Polynomial Algebra~ Advanced

Question

This is a problem I have faced great difficulty with. (teacher's challenge question)

Suppose $G(n)$ is a monic polynomial with integer coefficients in which $G(0)=31$. Also, suppose that the distinct integers $b_1,...,b_q$ satisfy $G(b_1)=...=G(b_q)=65$

1) Find the maximum possible value of $q$ (over all $G$)

I got that $q=4$ since the maximum number of terms that can multiplied together to give $-34$($31-65$) is 4.

2) Determine all G for which this maximum is achieved ($q=4$)

I am not quite sure how to approach this problem, please help I am really frustrated and this is really important for me to be able to solve! (I have a test and I should be able to do questions similar to these...)

P.S. I didn't put up my work for question 1 because that's not what I am really concerned about. My central question is number 2.

Answer 1

If $P(n)=G(n)-65$ then $P(b_1)=...=P(b_q)=65-65=0$, and
$P$ is monic just like $G$ is.
($G(n)$ cannot be a constant polynomial since $G(0)=31\not=65$.
Hence $\deg(G)=\deg(P)\ge1$.)

Hence $P(n)=(n-b_1)^{a_1}(n-b_2)^{a_2}...(n-b_q)^{a_q}$ and
$G(n)=P(n)+65=(n-b_1)^{a_1}(n-b_2)^{a_2}...(n-b_q)^{a_q}+65$
for some positive integers $a_1,a_2,...,a_q$.

Then $31=G(0)=(-b_1)^{a_1}(-b_2)^{a_2}...(-b_q)^{a_q}+65$,
hence $(-b_1)^{a_1}(-b_2)^{a_2}...(-b_q)^{a_q}=31-65=-34$.

Now you would like to factor $-34$ into distinct integers,
as many as possible.
One option is $-34=1\cdot(-1)\cdot2\cdot17$, and
another is $-34=1\cdot(-1)\cdot(-2)\cdot(-17)$.

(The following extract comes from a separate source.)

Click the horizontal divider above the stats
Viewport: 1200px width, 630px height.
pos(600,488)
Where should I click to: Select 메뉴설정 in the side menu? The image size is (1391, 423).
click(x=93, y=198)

This gives two possibilities for $G(n)$. One of them is when
$(-b_1)(-b_2)(-b_3)(-b_4)=-34=1\cdot(-1)\cdot2\cdot17$, then
$G(n)=(n-b_1)(n-b_2)(n-b_3)(n-b_4)+65=$
$=(n-1)(n+1)(n-2)(n-17)+65=$
$=n^4-19n^3+33n^2+19n+31$. Here $q=4$.

The other possibility is when
$(-b_1)(-b_2)(-b_3)(-b_4)=-34=1\cdot(-1)\cdot(-2)\cdot(-17)$, then
$G(n)=(n-b_1)(n-b_2)(n-b_3)(n-b_4)+65=$
$=(n-1)(n+1)(n+2)(n+17)+65=$
$=n^4+19n^3+33n^2-19n+31$. Here again $q=4$.